Consider the following table that represents the result of some race. One row provides a result of a particular athlete.

country	place	time	year_of_birth	main_sponsor
USA	2	10.5	1997	1
USA	3	11.5	1995	2
UK	1	8.3	1996	1
China	4	13.2	1997	3

Here main_sponsor column represents an id of a company that supports the particular athlete. Actual names of these companies are unknown to the researcher.

To which scales (nominal, ordinal, interval, ratio) the varibles of this dataframe belong?

Problem 2

Given the set of numbers: {1, 5, 122, 12.3, 9, 103, 15}, use R to calculate, the following descriptive statistics: mean, median, variance, standard deviation.

Provide your answers and the code you used.

Problem 3

Choose all correct statements:

Standard deviation is a square root of variance.
Variance is a square root of standard deviation.
Variance is a square of standard deviation.
Standard deviation is a square of variance.

Problem 4

The following histogram corresponds to some population (i.e. the numbers written on balls in the basket). Let us draw one value from this population (i.e. pick a random ball from the basket and record the number written on it). Denote this value by \(X\) (this is in fact random variable and the histogram represents its distribution). Find the following probabilities:

\(P(X\ge 0)\) (i.e. probability that \(X\) is greater than or equal to 0)
\(P(X>3)\) (i.e. probability that \(X\) is greater than 3)
\(P(X<3.5)\)
\(P(X=3)\)
\(P(X\ge 4)\)
\(P(X>9)\)

Problem 5

The following histogram is similar to one from the previous problem but corresponds to different population. Let us draw one number from this population and denote it by \(Y\).
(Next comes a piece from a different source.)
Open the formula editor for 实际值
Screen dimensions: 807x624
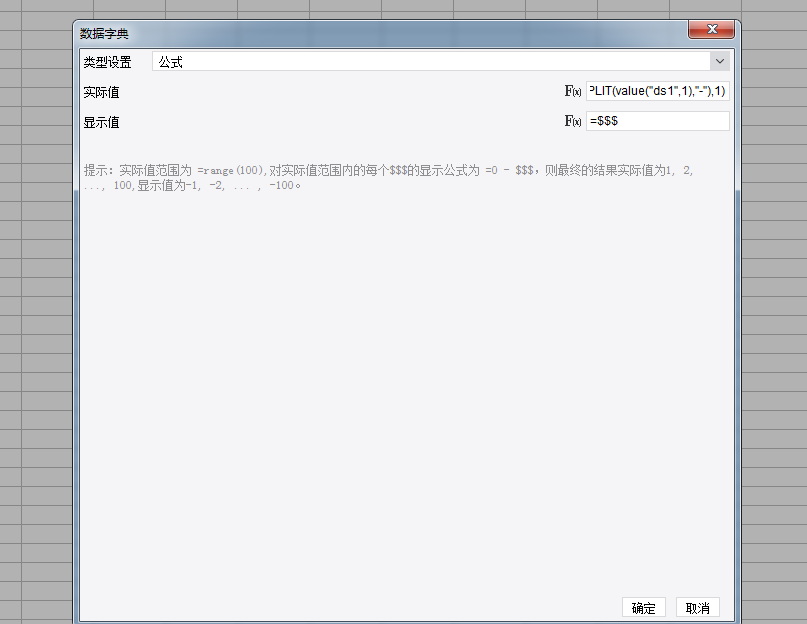[x=573, y=91]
Find the probability \(P(Y > 2)\).
Estimate the median of numbers in the basket.

Explain your answers.

Problem 6

Some population is fixed. We draw many random samples from this population. (Every sample is drawn ”with replacements”: we return each ball to the basket before choosing the next one.) The size of each sample is \(k\). Then we calculate mean of each sample and plot the histogram of means. After that we repeat the same procedure for different \(k\) (with the same population) and draw another histogram, and so on.

By doing so four times we obtain the following four figures. One row corresponds to one histogram and one value of \(k\): the only difference between left and right images is horizontal rescaling.

It is known that the values of \(k\) were selected from the set 25, 100, 400, 900.

For every figure, find the corresponding \(k\). Explain your answers.
Estimate the mean of the population (in other terms, the expected value of our random variable).